We don't have to live out our lives in the shadow of the gray concrete fortress. We can create a New America--the Shining City Ronald Reagan envisioned--and we can pass that City on to our children and to our children's children. In the pages that follow, we will look at this Shining City through the eyes of Ronald Reagan and hear it described in his words. We will see how, by joining together to build this City, we can meet the challenges and solve the problems of today and tomorrow.
We know that the principles and ideals presented in this book will work in the future because they have already been tried and proved in the past. Most Americans look back on the Reagan 1980s as a time of great hope, optimism, opportunity, and growth. It was the Great American Decade. It was a good beginning--but somewhere along the way, during the Bush-Clinton 1990s, America got derailed. The hope faded, opportunity receded, the economy stalled. Our proud, flag-waving optimism soured to cynicism: "All politicians are scoundrels--so why not elect the scoundrel who promises us the most goodies from the public treasury?" We don't have to settle for that. America can be America again.
You may think because my name is Reagan and I'm writing about Ronald Reagan's vision for America that this book only presents a glowing, one-sided assessment of Ronald Reagan's presidency and views. But if you've listened to my radio show or read my previous books, On the Outside Looking In and Making Waves, then you know I've disagreed with Ronald Reagan before, and I'll do so a time or two in this book as well. And that's okay. The fact that I don't agree with everything he said and did in no way diminishes the respect I have for my father or the awe in which I hold his accomplishments.
When you get to the end of this book, I think you will find that you have just read one of the most honest assessments of President Ronald Reagan ever written.

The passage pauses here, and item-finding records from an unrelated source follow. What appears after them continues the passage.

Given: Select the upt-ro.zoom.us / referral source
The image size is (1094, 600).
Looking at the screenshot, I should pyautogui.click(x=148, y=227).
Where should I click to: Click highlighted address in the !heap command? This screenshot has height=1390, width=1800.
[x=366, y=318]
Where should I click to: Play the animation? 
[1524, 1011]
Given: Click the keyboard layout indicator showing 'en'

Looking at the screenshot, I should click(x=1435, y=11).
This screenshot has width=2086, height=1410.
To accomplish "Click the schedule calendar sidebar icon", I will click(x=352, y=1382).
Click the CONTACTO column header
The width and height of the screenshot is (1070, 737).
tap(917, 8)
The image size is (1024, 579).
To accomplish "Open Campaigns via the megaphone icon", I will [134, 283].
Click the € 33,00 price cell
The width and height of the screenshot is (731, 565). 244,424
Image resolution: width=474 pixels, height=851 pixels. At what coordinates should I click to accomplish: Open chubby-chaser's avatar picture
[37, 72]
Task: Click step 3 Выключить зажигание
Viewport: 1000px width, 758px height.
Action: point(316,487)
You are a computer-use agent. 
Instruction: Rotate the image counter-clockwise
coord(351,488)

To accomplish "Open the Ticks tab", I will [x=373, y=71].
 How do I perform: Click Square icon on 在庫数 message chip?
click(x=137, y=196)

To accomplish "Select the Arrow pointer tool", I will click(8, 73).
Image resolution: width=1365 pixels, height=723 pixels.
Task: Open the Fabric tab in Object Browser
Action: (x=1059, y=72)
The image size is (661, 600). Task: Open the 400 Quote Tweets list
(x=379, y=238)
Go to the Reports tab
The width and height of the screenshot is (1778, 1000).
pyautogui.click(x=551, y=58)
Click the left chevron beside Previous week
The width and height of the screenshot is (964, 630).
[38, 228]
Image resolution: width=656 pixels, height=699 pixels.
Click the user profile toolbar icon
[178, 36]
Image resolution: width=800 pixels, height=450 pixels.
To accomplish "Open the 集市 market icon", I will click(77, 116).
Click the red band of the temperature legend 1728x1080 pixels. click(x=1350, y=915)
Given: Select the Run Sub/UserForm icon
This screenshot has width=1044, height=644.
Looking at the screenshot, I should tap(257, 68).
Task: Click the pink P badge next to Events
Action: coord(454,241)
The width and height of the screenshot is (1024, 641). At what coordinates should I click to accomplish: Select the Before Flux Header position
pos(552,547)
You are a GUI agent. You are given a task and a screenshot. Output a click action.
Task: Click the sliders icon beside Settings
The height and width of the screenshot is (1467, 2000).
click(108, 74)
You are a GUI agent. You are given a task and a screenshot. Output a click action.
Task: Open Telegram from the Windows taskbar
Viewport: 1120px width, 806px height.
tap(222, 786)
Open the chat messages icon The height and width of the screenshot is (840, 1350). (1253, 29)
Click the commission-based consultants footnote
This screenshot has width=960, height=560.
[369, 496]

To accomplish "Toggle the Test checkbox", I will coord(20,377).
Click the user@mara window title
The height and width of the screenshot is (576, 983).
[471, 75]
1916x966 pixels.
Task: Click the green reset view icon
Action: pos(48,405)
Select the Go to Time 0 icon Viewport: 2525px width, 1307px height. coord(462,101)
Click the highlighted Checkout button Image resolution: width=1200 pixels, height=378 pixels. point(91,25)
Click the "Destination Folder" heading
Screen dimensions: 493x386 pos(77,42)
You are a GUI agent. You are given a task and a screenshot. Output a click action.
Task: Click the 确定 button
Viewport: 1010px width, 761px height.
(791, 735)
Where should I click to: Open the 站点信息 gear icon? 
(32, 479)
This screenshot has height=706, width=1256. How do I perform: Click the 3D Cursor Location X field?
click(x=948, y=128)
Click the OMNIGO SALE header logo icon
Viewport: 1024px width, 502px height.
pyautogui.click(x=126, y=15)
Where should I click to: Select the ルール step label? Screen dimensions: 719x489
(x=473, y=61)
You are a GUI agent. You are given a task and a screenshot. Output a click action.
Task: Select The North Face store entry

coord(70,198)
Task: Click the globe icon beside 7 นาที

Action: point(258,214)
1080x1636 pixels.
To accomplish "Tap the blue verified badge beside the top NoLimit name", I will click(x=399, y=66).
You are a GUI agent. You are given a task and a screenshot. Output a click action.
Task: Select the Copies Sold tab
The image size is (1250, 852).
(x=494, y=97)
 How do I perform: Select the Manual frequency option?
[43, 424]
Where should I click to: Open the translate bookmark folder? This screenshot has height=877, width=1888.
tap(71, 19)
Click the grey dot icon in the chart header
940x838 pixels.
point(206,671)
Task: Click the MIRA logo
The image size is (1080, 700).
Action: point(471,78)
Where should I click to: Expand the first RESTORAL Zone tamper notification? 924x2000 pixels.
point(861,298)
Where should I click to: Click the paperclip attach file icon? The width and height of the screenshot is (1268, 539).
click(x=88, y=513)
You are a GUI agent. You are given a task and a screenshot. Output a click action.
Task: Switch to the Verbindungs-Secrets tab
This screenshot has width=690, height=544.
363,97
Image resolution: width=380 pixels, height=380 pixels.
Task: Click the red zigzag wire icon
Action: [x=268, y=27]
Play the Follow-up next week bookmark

As a son, I have admired this man--and I have struggled with him. I have watched him up close and from a distance. I believe this experience has given me a unique perception of who Ronald Reagan is, what he believed, what he achieved, and what his vision for America's future truly is. And my experience as a political observer over the nation's airwaves has given me the ability to apply that vision to the realities of the fast-approaching new millennium.
Near the end of his presidency, before an audience in San Diego, California, Ronald Reagan said, "I hope that someday your children and grandchildren will tell of the time that a certain president came to town at the end of a long journey and asked their parents and grandparents to join him in setting America on the course to the new millennium, and that a century of peace, prosperity, opportunity, and hope had followed." I share the hope of Ronald Reagan--a hope for a new America in a new millennium. I'm sure you share that hope as well.
So let me be your guide to the broad, beautiful streets of Ronald Reagan's America, his City on a Hill. Let's visit the Family Neighborhood together. Let's stop at the corner of Faith and Charity to be inspired and to lend a hand to neighbors in need. Let's stroll through the shops and marketplaces on Main Street. And let's amble down to the City Square and talk things over with the men and women who serve us in the halls of government. Together, let's rediscover our Shining City and recapture her greatness. If we can restore this vision of America and make it real again, our greatest days, our shining new millennium, may be just around the corner.